La Liga
El Real Betis afronta un tramo decisivo de la temporada con un escenario de máxima exigencia en los despachos. Aunque Manuel Pellegrini renovó recientemente su contrato, su continuidad a medio plazo no está ni mucho menos asegurada.
La directiva verdiblanca ha fijado objetivos claros y ambiciosos. El futuro del técnico chileno dependerá directamente de lo que el equipo sea capaz de conseguir en los próximos meses, tanto en el plano nacional como en el europeo.
Un contrato renovado, pero sin blindaje real
Manuel Pellegrini renovó hace poco con el Real Betis, un movimiento que en su momento se interpretó como una muestra de confianza en el proyecto. Sin embargo, la realidad interna es más compleja. La ampliación contractual no supone un blindaje absoluto, sino una continuidad condicionada al rendimiento deportivo.
En el club existe un enorme respeto por la figura del técnico chileno, artífice de una de las etapas más estables y competitivas de la historia reciente del Betis. Pellegrini ha logrado clasificar al equipo para Europa de manera regular y ha devuelto al club a un estatus competitivo que parecía lejano años atrás.
No obstante, la exigencia ha crecido. Tras varias temporadas asentado en la zona europea, el Betis considera que ha llegado el momento de dar un paso más. La renovación no fue un cheque en blanco, sino un acuerdo basado en objetivos muy concretos.
Las condiciones: título o Europa sin discusión
La postura de la directiva es clara. Para que Manuel Pellegrini continúe al frente del equipo en la temporada 26/27, el Real Betis debe cumplir al menos uno de estos dos escenarios: conquistar un título o lograr una clasificación holgada para competición europea.

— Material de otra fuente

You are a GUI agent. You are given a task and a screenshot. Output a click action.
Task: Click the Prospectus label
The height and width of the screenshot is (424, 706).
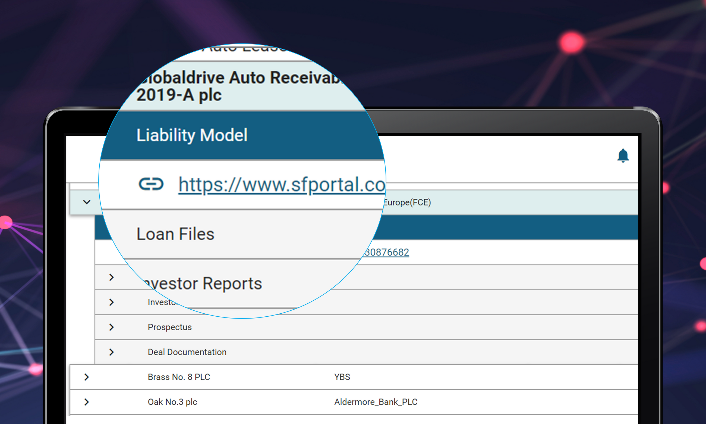(x=170, y=327)
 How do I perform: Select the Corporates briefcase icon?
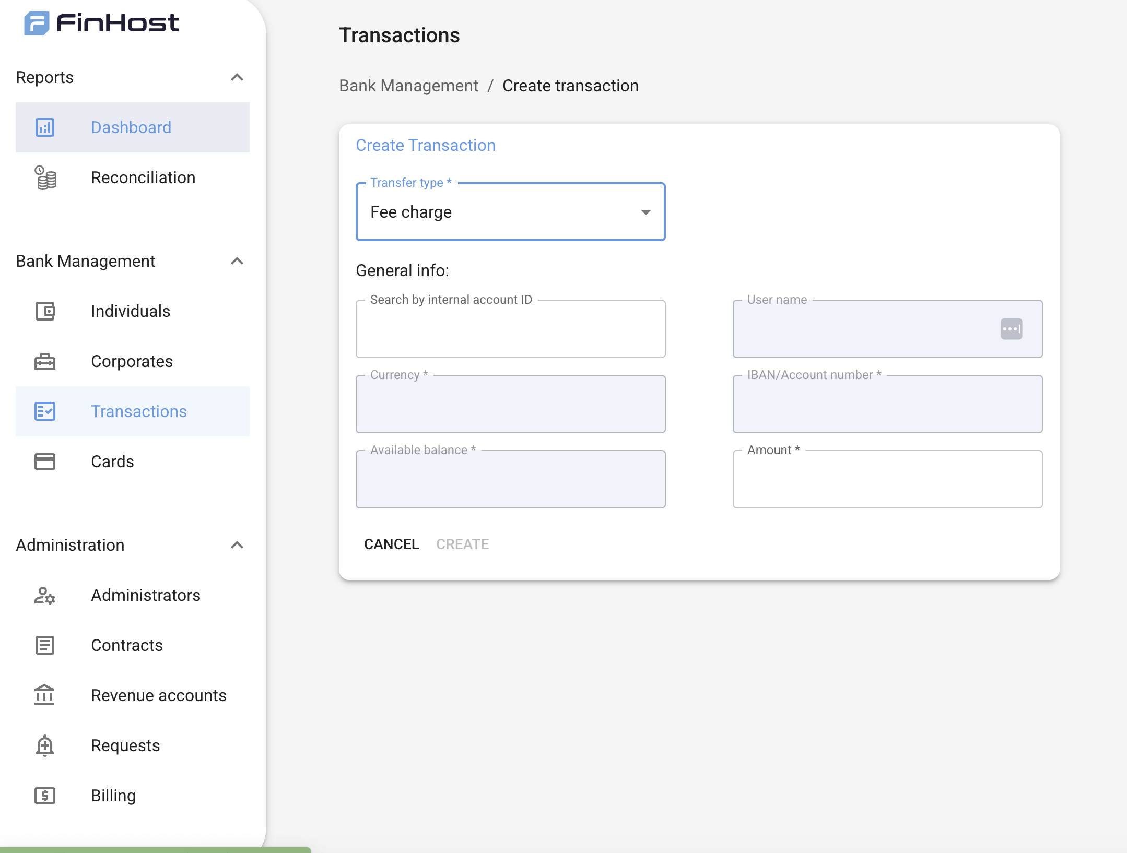coord(45,361)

En el apartado de títulos, hay dos vías abiertas. La Copa del Rey y la Europa League son las grandes oportunidades del curso. Ganar cualquiera de las dos supondría un éxito rotundo y consolidaría el proyecto del técnico chileno, reforzando su figura dentro y fuera del club.

Si no llega un título, la alternativa pasa por una clasificación europea incuestionable. No basta con entrar por los pelos en Europa. La directiva exige una posición sólida, que refleje regularidad, ambición y crecimiento competitivo. El Betis no quiere volver a vivir finales de temporada agónicos ni depender de resultados ajenos.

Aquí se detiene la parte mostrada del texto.